Latvian-born and now Los Angeles-based, Ella Kruglyanskaya earned her BFA from the Cooper Union in 2001 and her MFA from Yale in 2006. Known for her often exaggerated but beautifully rendered vignettes of the female form, Looking to the Left is a prime example of the artist's exuberant style that has a set of aesthetic detours, seemingly evoking the vibrancy of mid-century fashion illustration to Magritte's 'period vache' and European expressionist painting. Far from the thin models of fashion advertising and instead harkening to source material drawing on the cinema in the 1950-60s, her women subjects are slightly caricatured and curvy, dressed in boldly chic patterns.
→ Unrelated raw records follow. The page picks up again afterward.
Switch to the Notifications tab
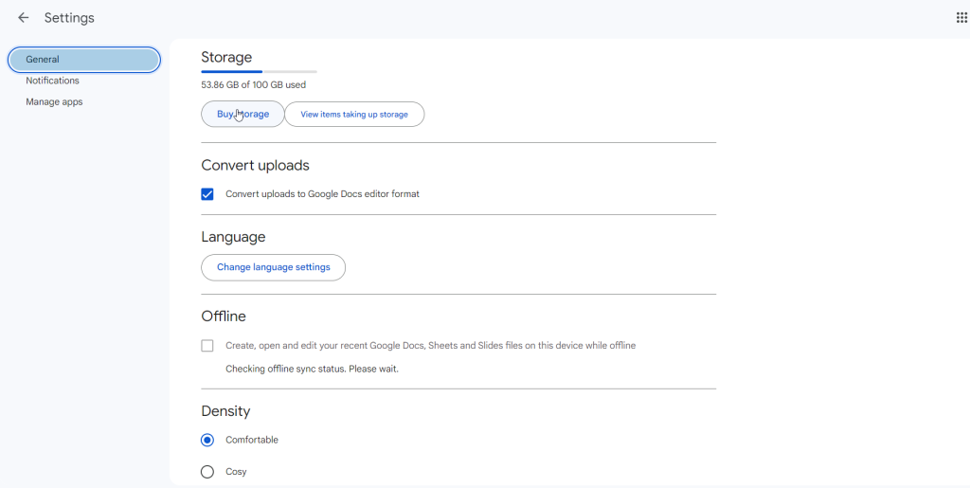Screen dimensions: 970x488 tap(53, 81)
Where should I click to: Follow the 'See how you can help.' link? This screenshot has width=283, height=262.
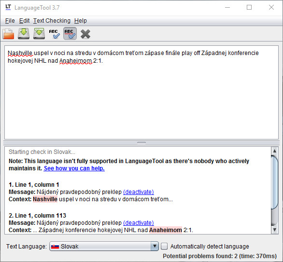coord(74,168)
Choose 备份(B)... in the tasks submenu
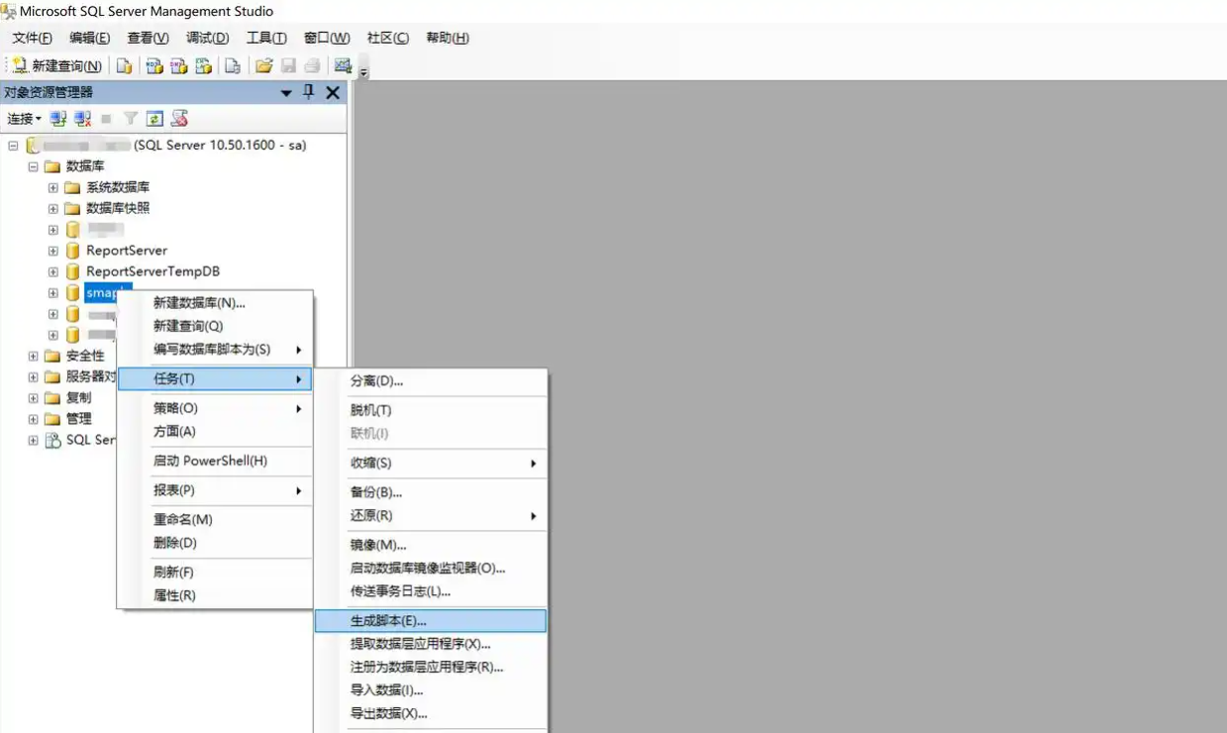This screenshot has height=733, width=1227. pyautogui.click(x=376, y=492)
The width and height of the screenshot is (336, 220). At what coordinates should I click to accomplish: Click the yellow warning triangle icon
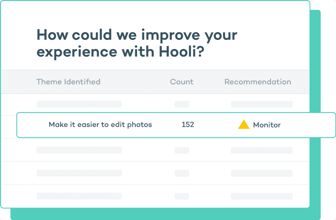pos(244,125)
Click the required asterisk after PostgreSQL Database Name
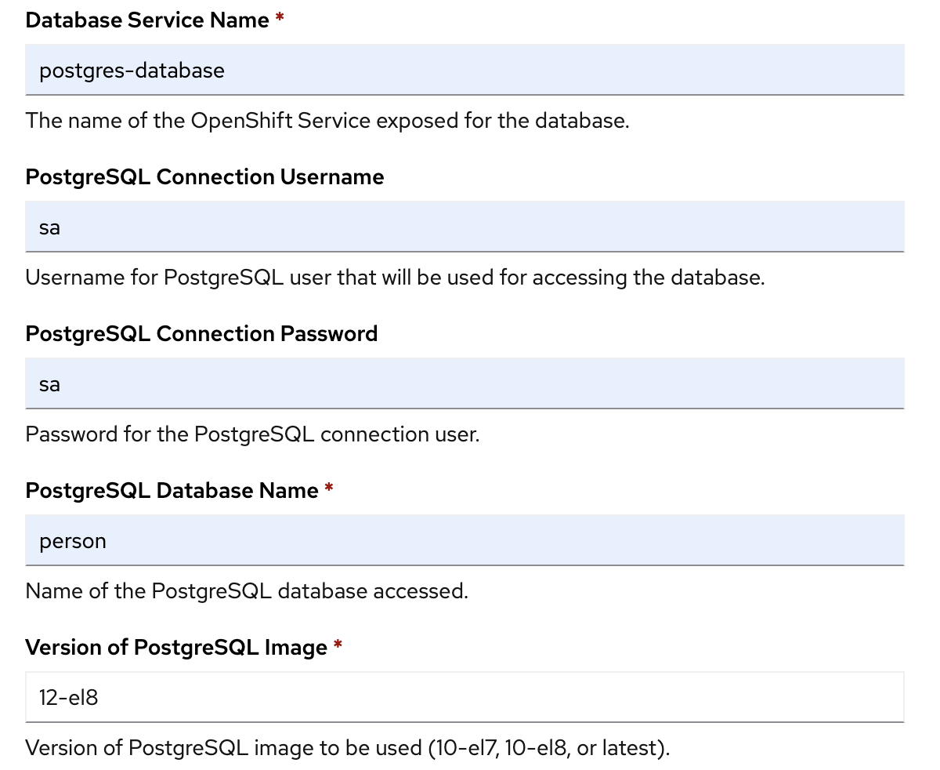The width and height of the screenshot is (940, 770). click(329, 489)
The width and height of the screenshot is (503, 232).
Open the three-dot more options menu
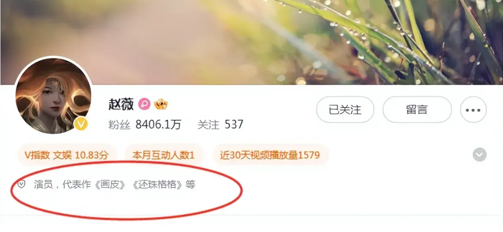click(473, 110)
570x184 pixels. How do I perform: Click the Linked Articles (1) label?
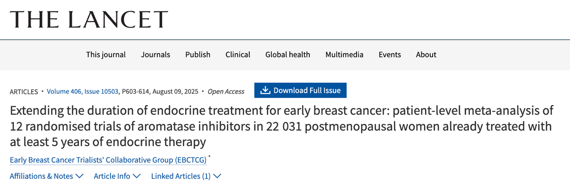tap(181, 176)
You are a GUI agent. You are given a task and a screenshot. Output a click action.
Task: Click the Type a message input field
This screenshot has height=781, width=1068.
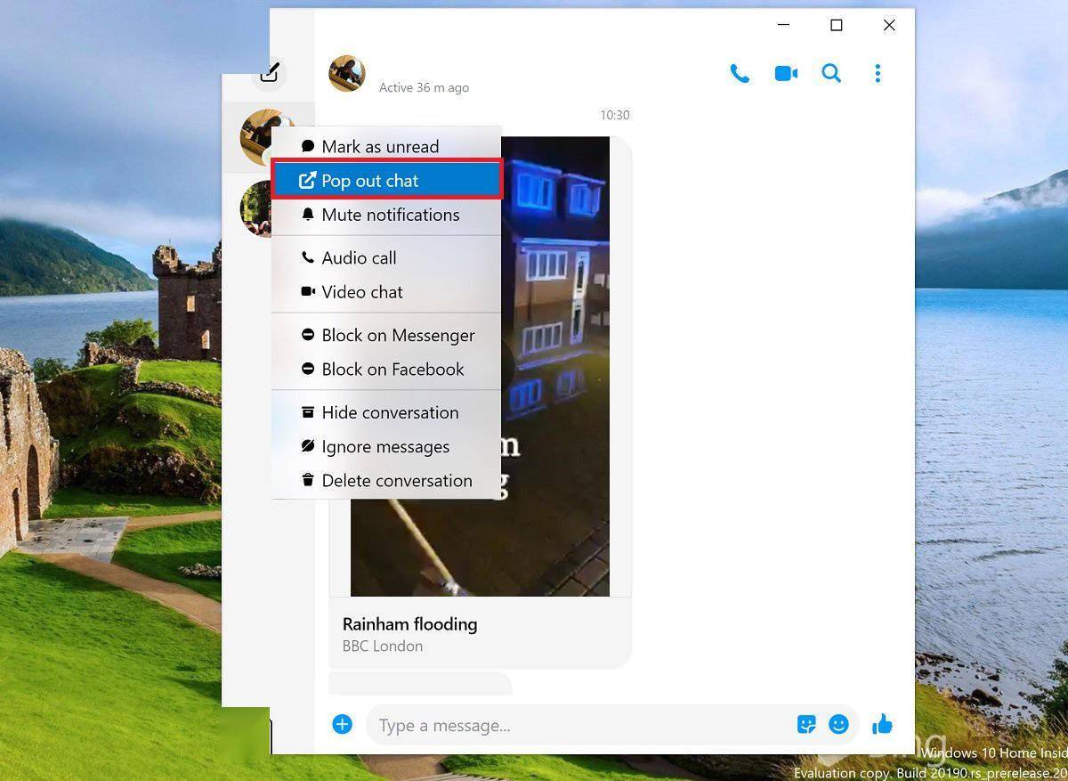[534, 724]
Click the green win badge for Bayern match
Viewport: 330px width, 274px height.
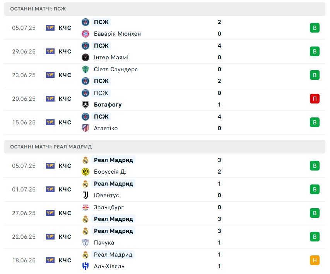[315, 28]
Working in oil on canvas, Kruglyanskaya's use of bold palettes and vivid brushwork instantly grabs the viewer's attention to the female figure's outfit and her unapologetically comic-book-like expressions in Looking to the Left, weaving her character into the composition to explore the idea of personality and individuality and the fraught dynamics of social interaction. In doing so, she rejects any clear narratives but tinges it with an element of sardonic wit.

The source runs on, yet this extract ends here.